"""

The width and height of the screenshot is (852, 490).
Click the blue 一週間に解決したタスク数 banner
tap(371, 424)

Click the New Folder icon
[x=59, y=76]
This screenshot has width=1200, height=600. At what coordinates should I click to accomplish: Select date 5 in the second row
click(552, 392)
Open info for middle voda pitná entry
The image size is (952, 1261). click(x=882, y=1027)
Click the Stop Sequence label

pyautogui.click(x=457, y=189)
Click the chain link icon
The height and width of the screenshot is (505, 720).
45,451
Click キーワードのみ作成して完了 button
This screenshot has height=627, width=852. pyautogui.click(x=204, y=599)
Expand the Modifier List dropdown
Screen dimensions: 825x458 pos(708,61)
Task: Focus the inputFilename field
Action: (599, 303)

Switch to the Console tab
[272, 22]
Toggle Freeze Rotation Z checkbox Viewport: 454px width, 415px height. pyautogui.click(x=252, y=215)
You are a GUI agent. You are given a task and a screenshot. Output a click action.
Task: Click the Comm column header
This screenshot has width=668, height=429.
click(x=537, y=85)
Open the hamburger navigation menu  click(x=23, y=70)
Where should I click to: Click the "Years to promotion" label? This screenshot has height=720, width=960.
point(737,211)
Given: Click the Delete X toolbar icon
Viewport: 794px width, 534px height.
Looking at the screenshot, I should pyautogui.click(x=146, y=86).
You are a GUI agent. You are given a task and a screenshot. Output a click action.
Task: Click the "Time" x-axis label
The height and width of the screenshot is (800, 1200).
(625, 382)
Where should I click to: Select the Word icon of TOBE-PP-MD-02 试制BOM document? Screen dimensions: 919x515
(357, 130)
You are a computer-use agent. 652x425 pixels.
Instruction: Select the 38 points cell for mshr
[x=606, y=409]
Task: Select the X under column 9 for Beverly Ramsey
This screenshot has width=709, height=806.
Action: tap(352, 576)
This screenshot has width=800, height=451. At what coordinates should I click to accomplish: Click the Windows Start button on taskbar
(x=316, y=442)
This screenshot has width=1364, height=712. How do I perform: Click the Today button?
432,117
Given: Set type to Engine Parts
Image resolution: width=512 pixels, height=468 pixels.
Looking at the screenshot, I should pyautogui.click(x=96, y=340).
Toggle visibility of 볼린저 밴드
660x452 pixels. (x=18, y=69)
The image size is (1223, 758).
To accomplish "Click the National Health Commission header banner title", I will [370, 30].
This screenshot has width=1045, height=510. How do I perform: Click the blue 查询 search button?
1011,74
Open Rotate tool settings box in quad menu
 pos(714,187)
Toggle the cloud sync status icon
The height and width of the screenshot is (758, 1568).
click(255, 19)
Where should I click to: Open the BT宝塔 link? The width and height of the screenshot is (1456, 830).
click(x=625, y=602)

"""

:: Exercise description ::
Collect the complete line wherever the string "column" appears in the records.

:: The answer ::
Task: Click the Comm column header
Task: Select the X under column 9 for Beverly Ramsey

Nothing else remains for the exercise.